정부가 지문, 홍채 등 바이오정보(생체정보)를 안전하게 활용하기 위한 가이드라인을 만든다.

최근 스마트폰, 핀테크, 인공지능(AI) 비서서비스 등에 바이오정보가 도입되면서 활용도가 증가하는 동시에 해킹 위협 역시 높아진데 따른 것이다.

이미 위조 실리콘 지문과 녹음된 음성, 캡처된 얼굴ㆍ홍채 사진 등을 이용해 스마트폰의 잠금을 해제하는 사례가 보고되며 이용자의 불안감이 높다. 바이오정보는 해킹을 당한다고 해도 바꿀 수 없어 지속적으로 정보가 악용될 가능성이 높아 정보보호 필요성이 강하게 제기된다. 


방송통신위원회와 한국인터넷진흥원(KISA)은 13일 서울 서초구 양재동 엘타워에서 세미나를 열고 ‘바이오정보 보호 가이드라인(안)’을 발표했다.

이 가이드라인은 바이오정보의 개념을 명확히 하고, 바이오정보 활용시 지켜야 할 6대 보호원칙을 규정했다. 대상은 바이오정보를 처리하는 정보통신서비스 제공자뿐만 아니라 운영체제(OS) 사업자, 스마트폰 등 기기 제조사, 바이오정보를 직접 수집하지는 않지만 인증결과 값 등을 전송받는 사업자 등이 모두 포함된다.
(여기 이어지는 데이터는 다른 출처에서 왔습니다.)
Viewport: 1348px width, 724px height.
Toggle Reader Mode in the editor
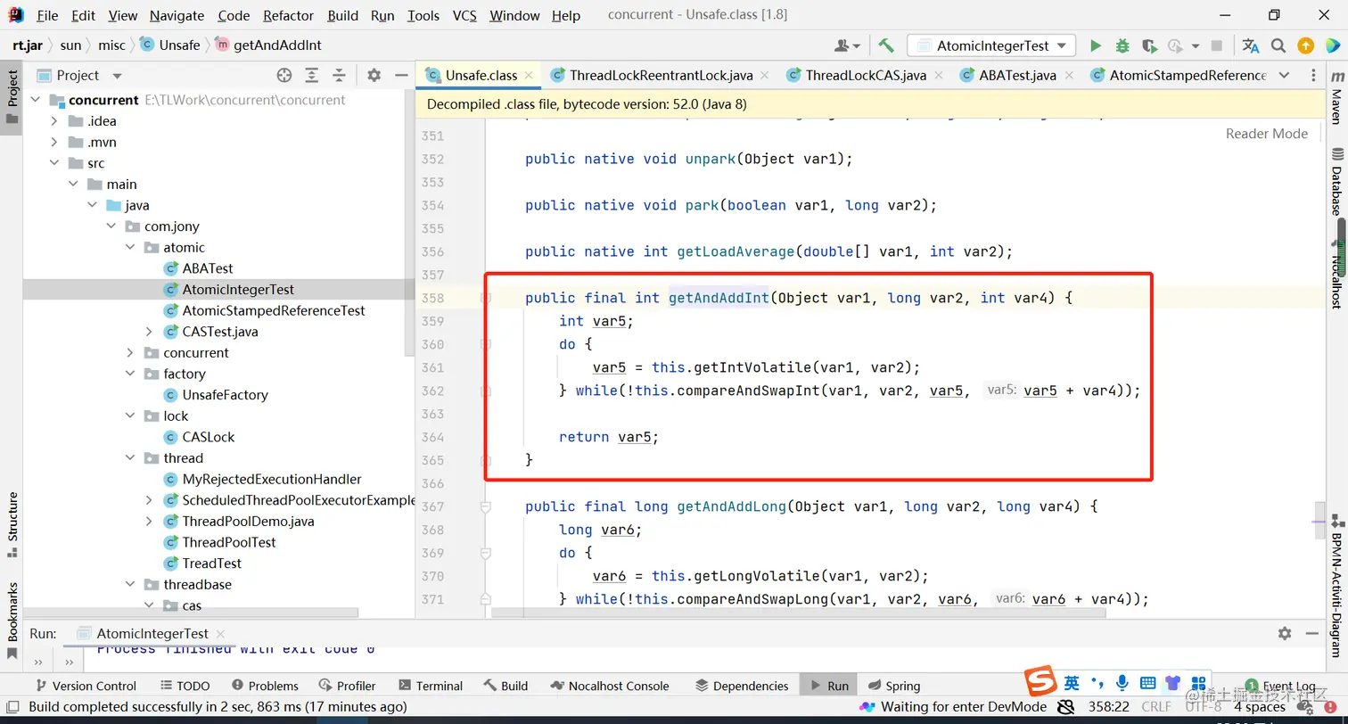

구체적으로 바이오정보 활용에 따르는 위험과 예상편익을 비교해 수집, 이용할 바이오정보의 정보와 서비스를 판단하는 ▷비례성 원칙, 원본정보를 파기하지 않을 경우 그 이유와 보유기간을 별도로 고지하고 동의를 받도록 하는 ▷수집ㆍ이용제한의 원칙, 인증 또는 식별 목적으로만 활용토록 하는 ▷목적제한의 원칙, 이용자가 자신의 바이오정보를 쉽게 수정하거나 삭제할 수 있도록 하는 ▷통제권 보장의 원칙, 바이오정보 보호 관련 사항을 이용자에게 적극 안내하고 피해구제 기능을 마련하는 ▷투명성 원칙, 바이오정보 서비스 개발시 설계 단계부터 정보보호를 고려하는 ▷바이오정보 보호 중심 설계 및 운영 원칙 등을 규정했다. 또, 수집ㆍ입력 단계, 저장ㆍ이용 단계, 파기 단계마다 지켜야 할 기술적ㆍ관리적 보호조치를 강화하는 내용도 담았다. 이를 통해 위변조된 바이오정보가 처리되지 않도록 보안조치를 취하고, 암호화돼 저장되기 전까지 전송구간을 암호화하도록 했다.
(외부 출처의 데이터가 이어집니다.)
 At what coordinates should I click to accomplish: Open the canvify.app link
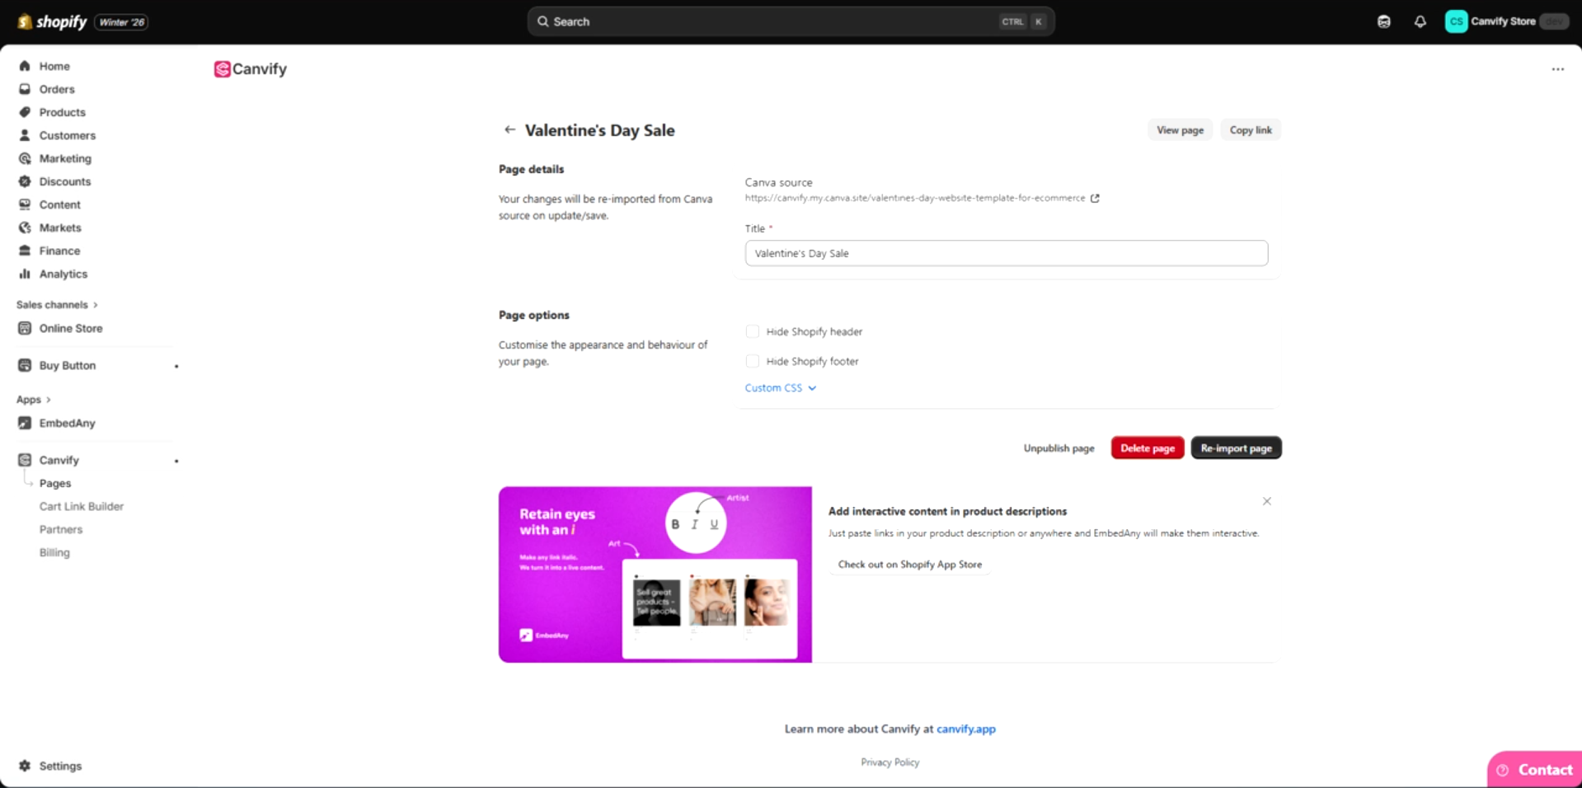965,729

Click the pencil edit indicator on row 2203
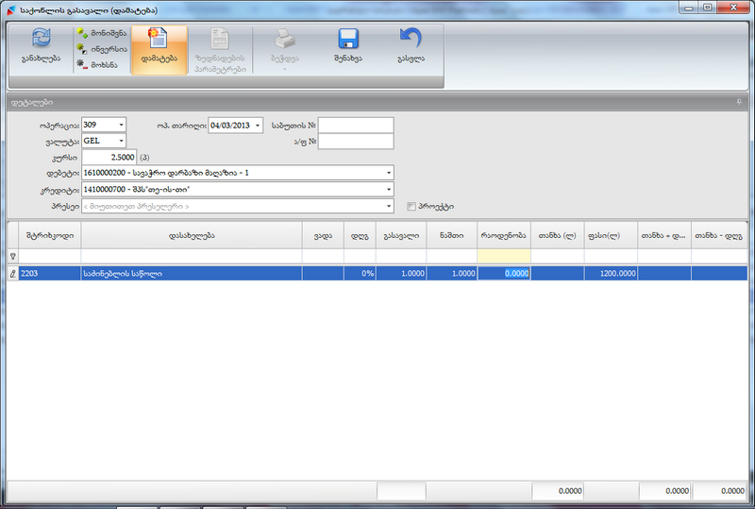(x=12, y=273)

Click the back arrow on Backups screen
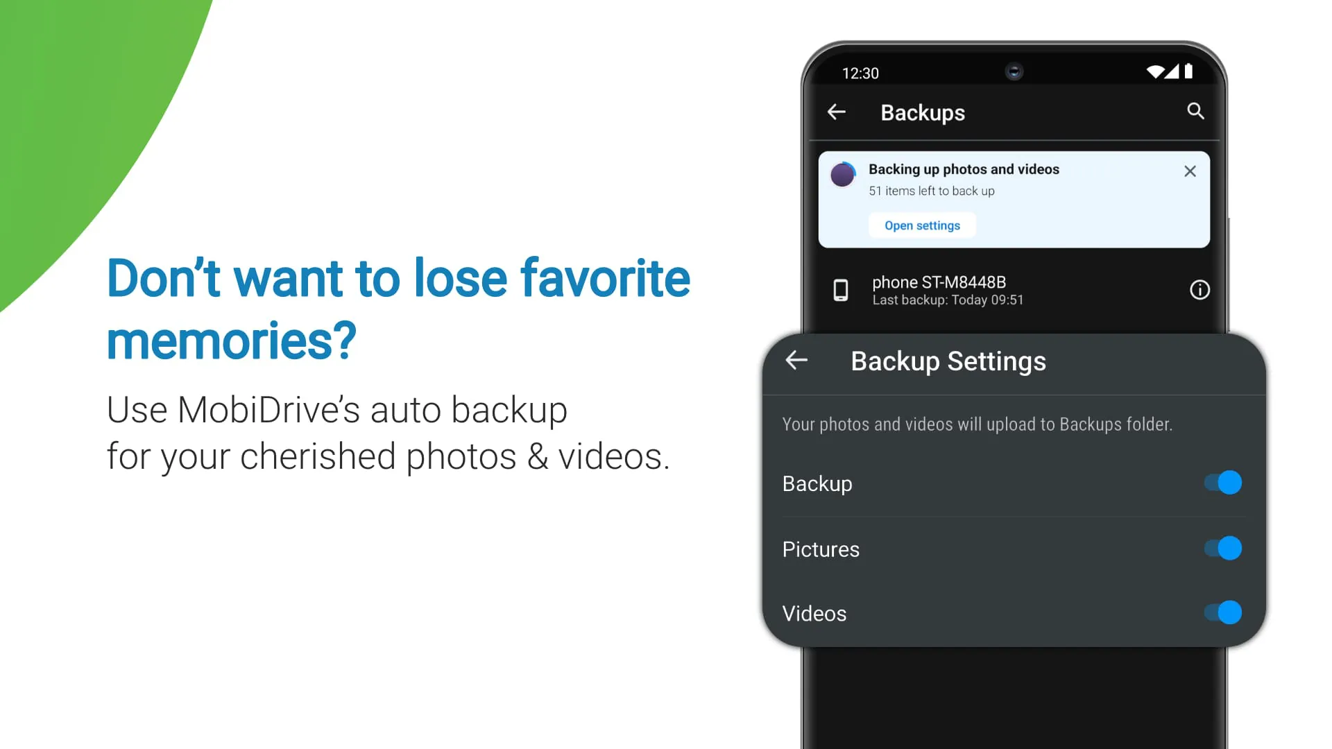[836, 112]
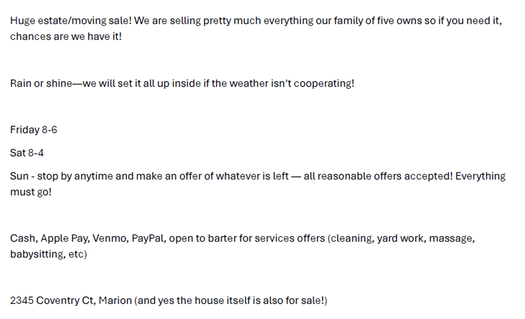Click the word "Cash" in payment methods

(22, 238)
또, 서버 전송보다 기기 내 안전한 영역에 저장토록 하고, 원본정보는 원칙적으로 인증, 식별을 위한 특징정보 생성 후에는 지체없이 파기토록 했다. 이미 바이오정보는 우리 생활 속에서 인증, 식별 등에 다양하게 활용되고 있다.

지문이나 홍채 인식으로 스마트폰 잠금을 해제하거나, 거실에 놓인 음성인식 인공지능(AI) 스피커가 가족들의 목소리를 구별해 각각의 상황에 맞는 서비스를 추천하는 식이다.
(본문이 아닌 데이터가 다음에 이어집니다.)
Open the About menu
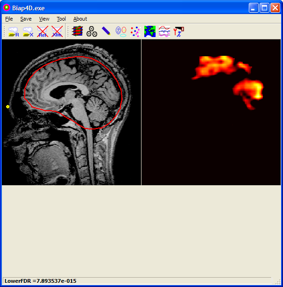 80,19
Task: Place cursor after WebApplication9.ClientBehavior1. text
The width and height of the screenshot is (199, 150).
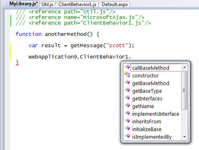Action: 131,57
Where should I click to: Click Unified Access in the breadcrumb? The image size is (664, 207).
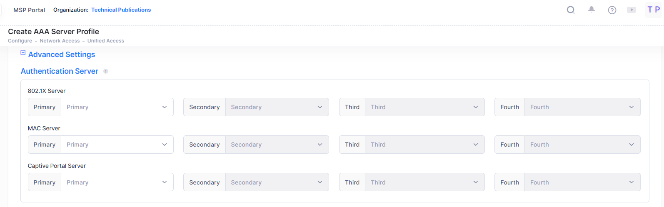[x=106, y=41]
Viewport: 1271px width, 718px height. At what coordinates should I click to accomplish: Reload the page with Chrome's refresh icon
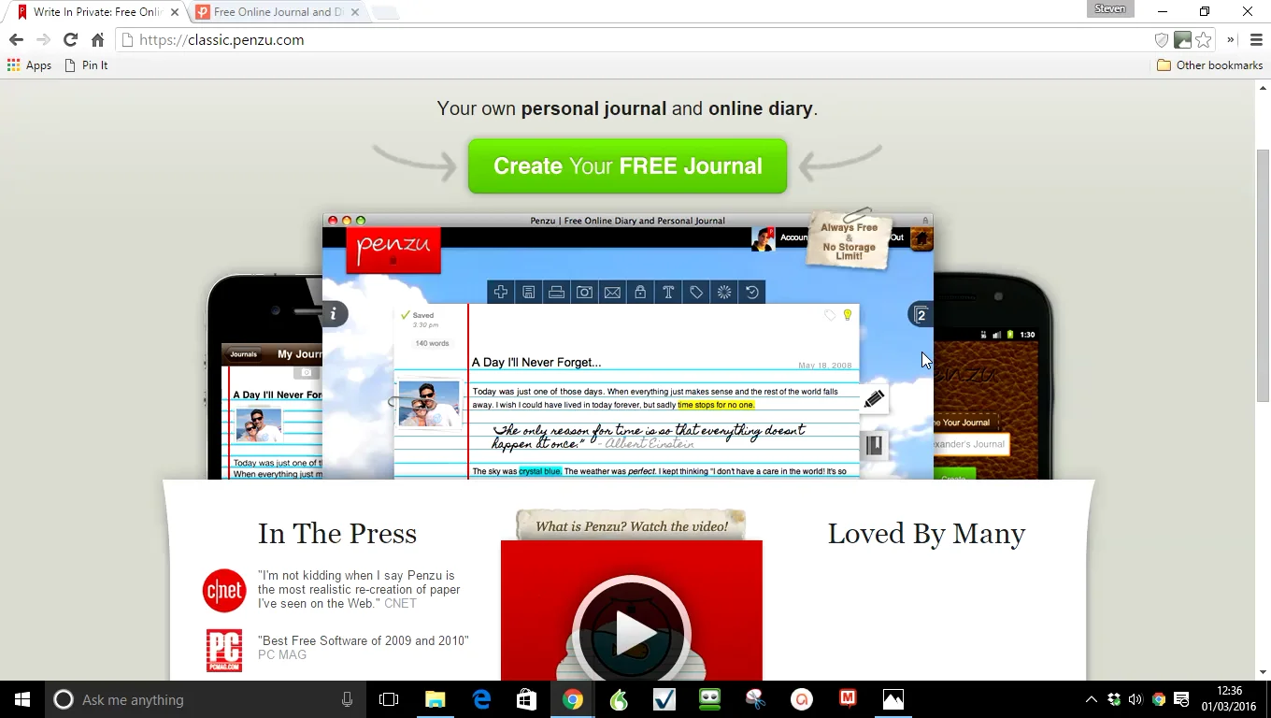coord(70,39)
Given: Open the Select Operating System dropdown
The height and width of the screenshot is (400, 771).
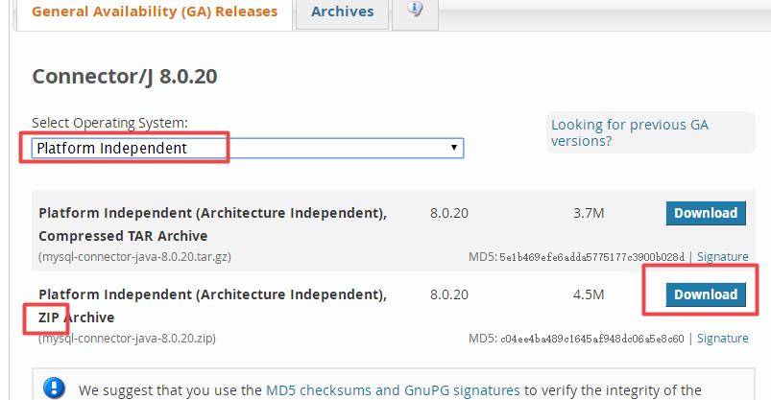Looking at the screenshot, I should tap(247, 148).
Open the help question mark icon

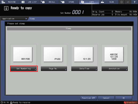[135, 2]
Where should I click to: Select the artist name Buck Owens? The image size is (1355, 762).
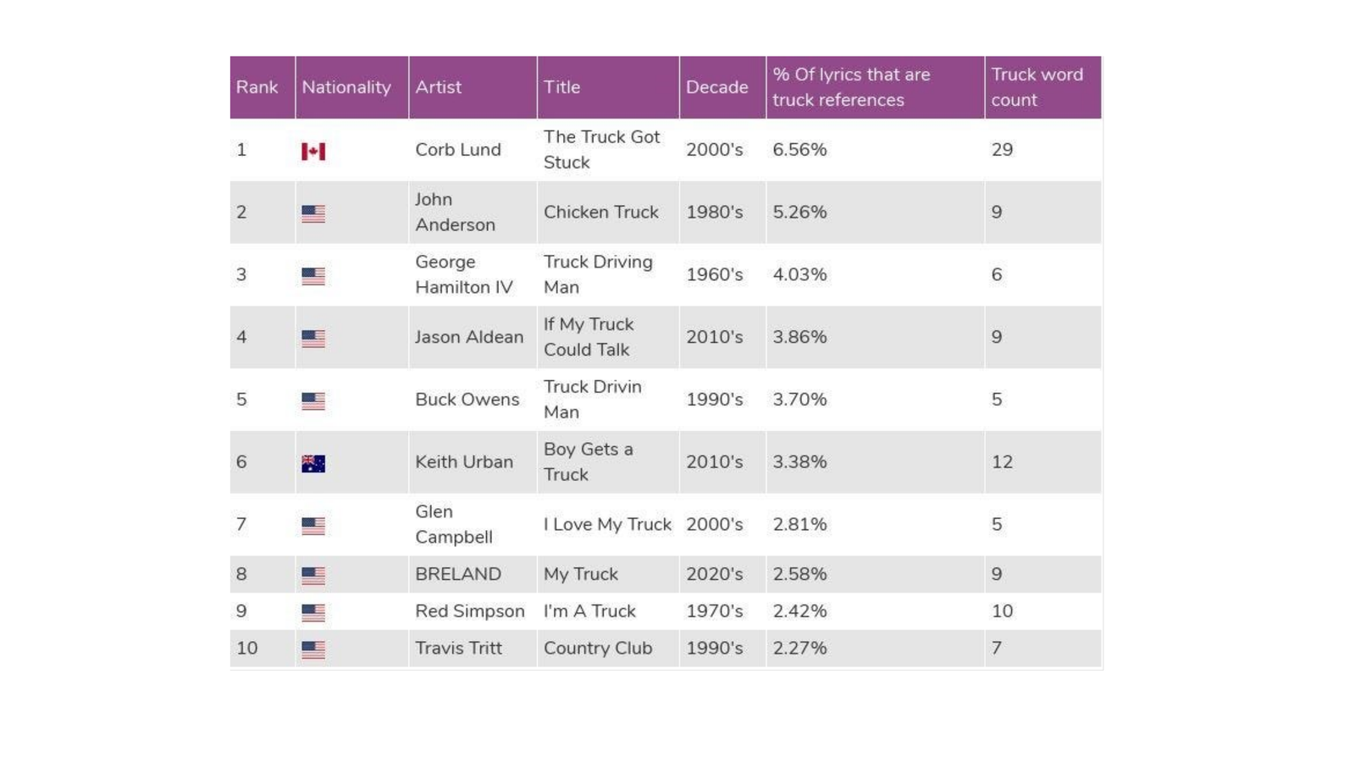coord(467,400)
그러나 기존에 바이오정보는 개인정보보호 법령에 따라 ‘개인정보’로서 보호되고 있을 뿐, 암호화 저장 외에는 명시적인 규정이 없었다. 또, 현행 정보통신망법 시행령과 고시에는 ‘식별 가능한 정보’라고만 돼있어 단순 얼굴사진도 바이오정보에 포함된다고 해석될 소지가 있는 등 개념이 모호한 상황이었다.

KISA 관계자는 “지난 2007년에 마련한 ‘바이오정보 보호 가이드라인’의 경우 오프라인 출입통제 시스템에 바이오정보가 활용되는 사례만을 중심으로 한 것”이라며 “최근 기술 발전에 따라 스마트폰과 AI 스피커 등에 바이오정보가 도입되면서 가이드라인을 현행화했다”고 설명했다.

정윤희 기자/yuni@heraldcorp.com